Like you said, he has a chance to change, but doesn’t take it when the cards are on the table. I think it’s almost shifting responsibility off himself? Like how he refuses to accept that he’s at fault for Xiao Xingchen’s death, instead blaming everybody else. I feel like he almost thinks “well, I’m a bad person, that’s just who I am and it’s not my fault” and wants that to absolve him of blame.
And the thing is that none of his conflicting motivations and depth make him any better of a person! At the end of the day, he’s still killing and torturing innocent villagers, he’s still making Xiao Xingchen kill unknowingly when finding out would and did drive him to suicide, he’s still the reason that he died, he still killed Song Lan and A-Qing in horrible ways. It plays into the ‘love is an action word’ theme explored by @rynne in the meta I reblogged – he may have these conflicting feelings towards Xiao Xingchen, and I’d argue that some of it was a twisted love, but that does NOT make him a good person and does NOT make their dynamic healthy, because at the end of the day, his actions are what they are. You can’t choose what to feel, but you can choose what to do with that, and what Xue Yang continues to choose because of this mindset and absolution of blame is not the right thing to do at all. And none that means that his life with the Yi City crew would have been happy if Song Lan hadn’t turned up, because making somebody do something completely against their morals without their consent is not okay, whichever way you cut it. He wanted and had a fantasy of living a happy life, but again, his actions didn’t match up to that and were ultimately what caused that fantasy’s downfall.
And another thing that makes him interesting, from a narrative standpoint, is the thematic parallels are everywhere, especially between him and Wei Wuxian. Like you already said, they had a similar childhood – both grew up poor and on the streets, for example, both went through circumstances that could have made them want to enact revenge, both are very smart and talented. But the thing that separates them is their choices, and that Wei Wuxian chooses to move on and be kind, whereas Xue Yang traps himself and is consumed by his resentment (and chooses that even when feeling other things). I also saw another post a while ago pointing out the parallels between Wei Wuxian being willing to give up a hand for his sect and Xue Yang destroying his clan for his finger, which has stuck with me. There are definitely parallels with other members of the cast if you search for them, but him as a parallel to Wei Wuxian is what sticks out the most.

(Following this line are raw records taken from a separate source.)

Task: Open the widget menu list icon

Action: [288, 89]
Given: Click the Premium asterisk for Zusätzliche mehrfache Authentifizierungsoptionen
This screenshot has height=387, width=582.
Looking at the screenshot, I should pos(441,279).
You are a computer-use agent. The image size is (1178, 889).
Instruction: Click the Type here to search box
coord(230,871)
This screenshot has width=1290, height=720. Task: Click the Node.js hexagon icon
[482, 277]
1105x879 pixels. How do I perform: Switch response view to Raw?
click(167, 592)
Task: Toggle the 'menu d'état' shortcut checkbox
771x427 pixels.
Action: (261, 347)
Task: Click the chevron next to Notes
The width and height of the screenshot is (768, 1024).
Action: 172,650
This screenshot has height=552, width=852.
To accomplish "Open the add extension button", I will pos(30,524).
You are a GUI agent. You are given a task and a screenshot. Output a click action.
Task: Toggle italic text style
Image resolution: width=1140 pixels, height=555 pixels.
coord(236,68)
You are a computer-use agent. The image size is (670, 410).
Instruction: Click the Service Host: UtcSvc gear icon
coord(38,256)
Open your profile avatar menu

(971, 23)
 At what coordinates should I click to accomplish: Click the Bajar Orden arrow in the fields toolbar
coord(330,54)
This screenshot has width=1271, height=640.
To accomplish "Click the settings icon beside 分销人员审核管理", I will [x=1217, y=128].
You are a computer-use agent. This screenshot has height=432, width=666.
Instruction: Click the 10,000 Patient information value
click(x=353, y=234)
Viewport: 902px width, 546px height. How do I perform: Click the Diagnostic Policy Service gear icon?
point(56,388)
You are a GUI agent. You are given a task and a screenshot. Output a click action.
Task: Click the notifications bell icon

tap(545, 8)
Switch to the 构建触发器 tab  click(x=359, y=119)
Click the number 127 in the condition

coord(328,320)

So yeah, he’s a very interesting character, and I’d agree with you when saying he's probably the most interesting main antagonist. The gap between what he feels and convinces himself he feels and what he does is so interesting to explore, and you don’t really see that with anyone else (...I mean. Of course Shen Qingqiu in SVSSS exists, but that’s a post of it’s own. It is interesting comparing them though, especially since their choices are practically opposites – they both try to convince themselves they don’t care about somebody they clearly do care for, but whereas SQQ always chooses even impulsively to protect LBH, XY does... all that).
As a person, though? Well, that’s self-explanatory.